Le messager se retira sans avoir prononcé une parole. Ce n'était pas ce qu'on lui demandait et il le savait. La Reine voulait juste le mettre au courant. Elle appela un garde pour qu'il aille chercher l'Ambassadeur du Sanctuaire. Celui-ci arriva rapidement et accepta la coupe de vin chaud que lui fit servir la Reine.
- Un messager du Sanctuaire est là, l'informa-t-elle. Il va repartir. Avez-vous des courriers à lui confier ?
- Puis-je savoir si les nouvelles qu'il apporte sont bonnes ? s'enquit le blond Chevalier.
- Les habituels rapports concernant les mouvements de populations. Sujets que vous connaissez aussi bien que moi, mon ami.
- Malheureusement, oui. Je vais effectivement lui donner des lettres pour diverses personnes.
- Je le fais appeler.
Okko entra à nouveau dans le bureau royal et s'inclina une fois de plus. Il portait sa tenue de voyage et il était prêt à reprendre la route.
- Est-ce que tout va bien au Sanctuaire ? lui demanda le Seigneur Hyoga en plissant les yeux.
- Aussi bien que possible étant donné les circonstances, Ambassadeur.
- Tu avais du courrier pour la Reine ?
- Oui, Monseigneur.
Okko se tut et Hyoga comprit qu'il n'en tirerait rien de plus. Il connaissait le messager de réputation et il savait qu'il serait inutile de le questionner davantage. Il ne dirait rien. Quoiqu'il entende, un héraut avait prêté serment de confidentialité.
- Accompagne-moi, je vais te donner des lettres pour diverses personnes au Sanctuaire.
- Je les leur remettrai le plus vite possible.
Plus tard, Hyoga le laissa partir à contre cœur. Il regagna le bureau de la Reine et s'assit sur un fauteuil qu'elle lui désigna.
- Majesté, rassurez-moi. Rien de grave n'est arrivé chez moi ?
- Non, Seigneur Hyoga. Ne soyez pas inquiet. De toute façon, quoi qu'il se passe vous seriez le premier informé, vous le savez.
- Oui, bien sûr. Mais je ne peux m'empêcher d'être anxieux.
- Voulez-vous vous faire remplacer auprès de moi ?
- Non, je n'en suis pas là. Et pardonnez-moi si je vous ai donné l'impression de ne pas être bien ici.

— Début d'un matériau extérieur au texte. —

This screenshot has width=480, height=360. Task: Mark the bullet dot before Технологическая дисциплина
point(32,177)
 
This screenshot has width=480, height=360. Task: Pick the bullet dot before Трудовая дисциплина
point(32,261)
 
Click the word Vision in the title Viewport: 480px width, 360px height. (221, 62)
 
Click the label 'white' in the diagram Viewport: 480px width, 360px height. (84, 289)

- Ce n'est rien et je vous comprends. Ceux qui vous sont chers vous manquent…
- C'est vrai, je l'avoue…
- Déjeunons ensemble, nous nous tiendrons compagnie, lui proposa-t-elle en souriant.
- Avec plaisir, Majesté…
- Mais j'y pense… Dame Freya, la jeune sœur de mon Ambassadeur, le Seigneur Albéric pourrait également profiter de ce messager pour écrire à son frère.

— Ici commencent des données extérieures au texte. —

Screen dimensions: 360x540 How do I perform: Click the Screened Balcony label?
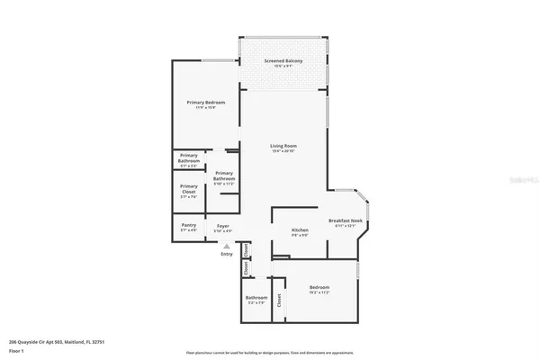point(283,60)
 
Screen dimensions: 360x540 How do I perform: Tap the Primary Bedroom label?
point(206,103)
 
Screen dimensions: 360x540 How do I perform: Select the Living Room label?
point(284,145)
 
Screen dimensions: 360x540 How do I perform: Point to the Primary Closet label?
point(189,188)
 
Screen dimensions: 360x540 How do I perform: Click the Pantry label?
point(189,225)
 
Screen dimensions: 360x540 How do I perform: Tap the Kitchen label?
point(300,230)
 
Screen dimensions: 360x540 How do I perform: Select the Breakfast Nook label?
point(346,220)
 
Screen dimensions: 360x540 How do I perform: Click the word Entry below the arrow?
point(226,254)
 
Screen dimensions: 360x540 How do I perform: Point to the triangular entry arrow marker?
point(226,245)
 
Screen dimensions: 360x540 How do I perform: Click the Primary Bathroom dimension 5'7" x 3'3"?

- Tous deux seraient certainement ravis de cette opportunité, acquiesça le Seigneur Hyoga avec un sourire de circonstances.
Il n'était pas dupe et avait bien compris que la Reine faisait tout ce qu'elle pouvait pour ne pas que leur sujet de conversation tourne autour de la situation au Sanctuaire.
- Angus ?
Un homme d'une quarantaine d'années, à la beauté sculpturale entra et s'inclina. Hilda prit le temps de le détailler comme elle le faisait à chaque fois qu'elle le voyait. Il avait des épaules larges, un regard noir et brillant sous des boucles de cheveux tout aussi noirs. Sa peau était légèrement hâlée et son visage, empreint de gravité. Un accident de cheval lorsqu'il était jeune l'avait privé de l'honneur de faire partie des Guerriers Divins du Royaume d'Asgard qui formaient la garde rapprochée de la Reine et lui avait valu une légère claudication. Mais son poste de secrétaire lui convenait puisque de cette manière il était proche d'Hilda et la servait avec tout le dévouement dont il était capable.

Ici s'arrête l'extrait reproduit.